Striders
Coaching Advisory Group
Marathon
Training
Nutrition
· Pre/post race foods/drinks
The two/three days before your long run (and your marathon) should be high-carb days. You should make sure that you increase the percentage of carbs in your diet, not the overall calories. Carbo-loading does not mean that you should eat three plates of pasta for dinner! Aim for at least 65% of calories from carbs during those days. You can still have some protein but, for example, instead of having chicken with rice, have rice with chicken. Pasta, steamed or boiled rice, potatoes, fruits, starchy vegetables, and breads are good carb sources. Avoid gas-forming foods like beans and any type of food that may upset your stomach or can interfere with sleep.

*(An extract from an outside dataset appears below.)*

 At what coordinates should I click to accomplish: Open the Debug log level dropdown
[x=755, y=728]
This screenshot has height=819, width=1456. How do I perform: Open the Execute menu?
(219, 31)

When you run for under 90 minutes, most of your energy comes from stored muscle glycogen. If you're running for longer than 90 minutes, the sugar in your blood and liver glycogen become more important because your stored muscle glycogen gets depleted. Fuelling with carbs during your longer runs will prevent you from running out of energy and help boost your performance.
One way to get carbs on the run
is through sports drinks. Solid foods can be tolerated, but they need to be
small and easy to digest. There are numerous products on the market, such as
gels and bars designed for long-distance runners to eat on the run. Some runners
prefer to eat pretzels or sugary candy such as gummy bears or jelly babies.
Start experimenting with different foods, gels, and bars on your long runs to
see what you prefer.
So how much do you need to eat on the run? A basic rule of thumb is that you
should be taking in about 100 calories after about an hour of running and then
another 100 calories every 40-45 minutes after that. You may need more depending
on your size and speed, so make sure you carry an extra one or two gels (or
other food). If you feel hungry or low on energy, you can definitely consume
calories "off-schedule".
After a workout, especially a long run, you want to replenish energy as quickly as possible. Studies have shown that muscles are most receptive to rebuilding glycogen (stored glucose) stores within the first 30 minutes after exercise. If you eat soon after your workout, you can minimize muscle stiffness and soreness.
You'll want to consume primarily carbs, but don't ignore protein. A good rule of thumb for post-run food is a ratio of 1 gram of protein to 3 grams of carbs. Nutrition bars, such as Clif bars or Power bars, are healthy options. Other examples would be a bagel with peanut butter or a smoothie made with fruit and yogurt.